Y vean lo que son las cosas: creo que don Ortzun tenía más razón que la Crítica de la razón pura, lo que ya es decir, y la mejor prueba de que cuanto más moderna es una ciudad más pajueranos son sus habitantes, la tengo a 4 h y ½ de distancia en tren, y se llama Berlín.
Mis amigos berlineses no hacen más que preguntarme por qué no voy a Berlín, y les contesto que no me gusta viajar a la provincia, y sepan ustedes que Provinz tiene en tedesco un significado harto más despectivo que en español.

Berlín es una ciudad donde he vivido un año completo de mi vida, es una ciudad a la que quise y en la que me sentí como aceituna en el martini, pero contrariamente al sentir general se me cayó como ciudad, como metrópolis, casi contemporáneo con la caída del Muro. Al caer esa ignominia que separaba el Este de Occidente, claro está que me alegré, porque soy enemigo declarado de murallas, doctrinarismos, ideologías y de toda esa zafia basura que nos venden como política, y hasta tengo una foto en la que se me ve exultante bailando encima del muro delante de la puerta de Brandeburgo.

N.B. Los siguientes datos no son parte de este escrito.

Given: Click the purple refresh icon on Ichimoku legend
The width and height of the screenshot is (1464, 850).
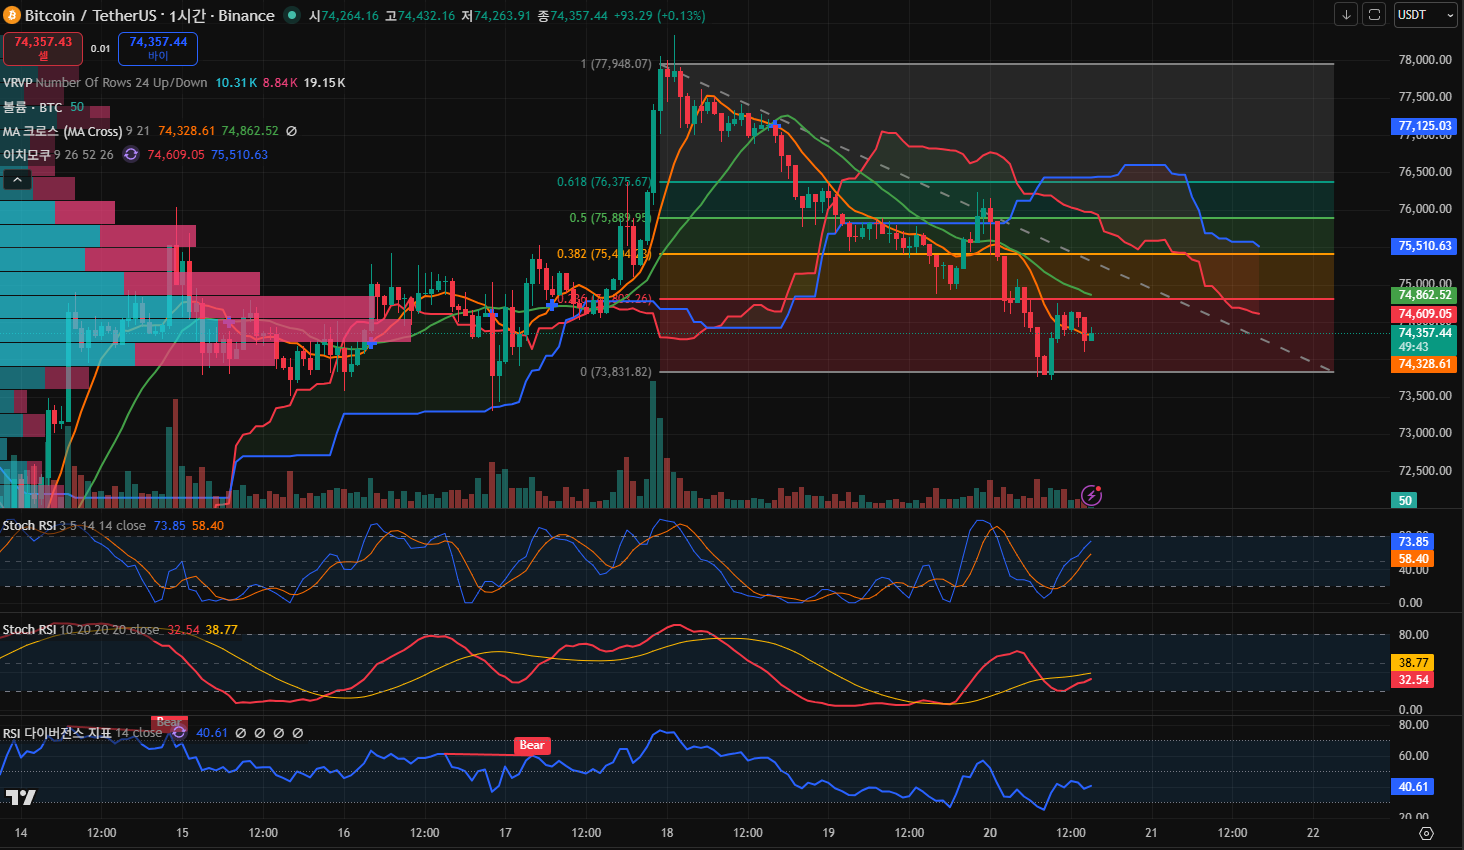Looking at the screenshot, I should (x=131, y=154).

Pero casi a renglón seguido me di cuenta de que Berlín dejaba de ser una ciudad para volver a ser lo que siempre fue: una aglomeración de pueblos y de aldeas. Y lo malo es que esas aldeas y esos pueblos no habían dejado de serlo para transustanciarse en una ciudad (como sí pasó en París, Madrid y Londres), sino que seguían siendo catetos hasta la médula.

La puntilla, para decirlo en términos taurinos, sucedió cuando la volvieron a hacer capital de Alemania: al catetismo propio de sus habitantes se unió la vanidad propia de los capitalinos de todos los países del mundo, con la posible excepción de Vaduz, capital de Liechtenstein. Porfa, bogotanos que me leen: sean ustedes lo menos berlineses que puedan.